Stopping by the site in 1958, Mr. Sullivan spoke with the Herschends, claiming to have been born in a town that once stood over Marvel Cave. To corroborate his tale, Sullivan took Jack Herschend out near the cave's entrance and unearthed the foundations of the forgotten village's old hotel. His vivid recollections inspired Mary Herschend to create an authentic replica of an 1880's Ozark Mountain municipality, complete with restorations of a 110-year-old log church, a blacksmith shop, a general store, an ice cream parlor and a stage coach ride. And by 1960, Silver Dollar City was open for business. (By the way, the park's name sprung from a keen promotional idea: after making a purchase at the City, guests were given change in silver dollars, so that when they went back home and spent the unusual coins, folks would be prompted to ask where they came from. The cost-free scheme worked; Silver Dollar City drew over 125,000 visitors its first season.)
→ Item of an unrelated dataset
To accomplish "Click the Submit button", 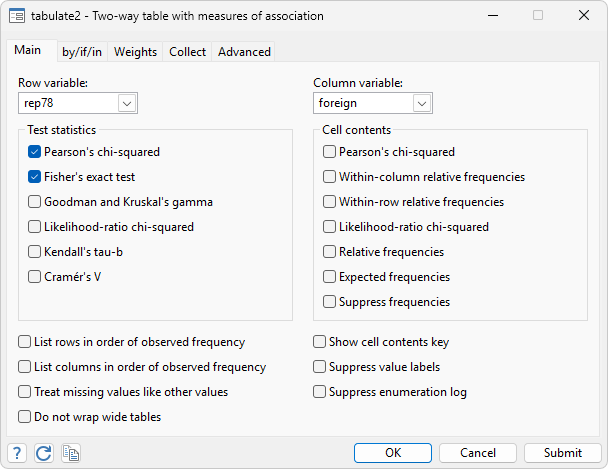I will click(562, 453).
In the years that followed, the Herschends added more genuine craftspeople, like woodcarvers, silversmiths and glassblowers, and attractions like the Frisco-Silver Dollar City Line steam-engine locomotive, in tune with Mary Herschend's desire that the park be an accurate reproduction and preservation of Ozark culture. Better still, most of the leafy flora was left standing, maintaining as much of the glorious landscape as possible. All this attention to detail has paid off; Silver Dollar City's annual attendance rate has risen above two million and in 1999, the park received the amusement industry's coveted Applause Award, an honor of excellence bestowed upon just a handful of the world's funzones. Today, Silver Dollar City is still primarily focused on its craft exhibits and Marvel Cave remains a featured highlight. But this is, after all, a theme park and Silver Dollar City comes complete with something every theme park should boast: an enticing collection of thrill rides.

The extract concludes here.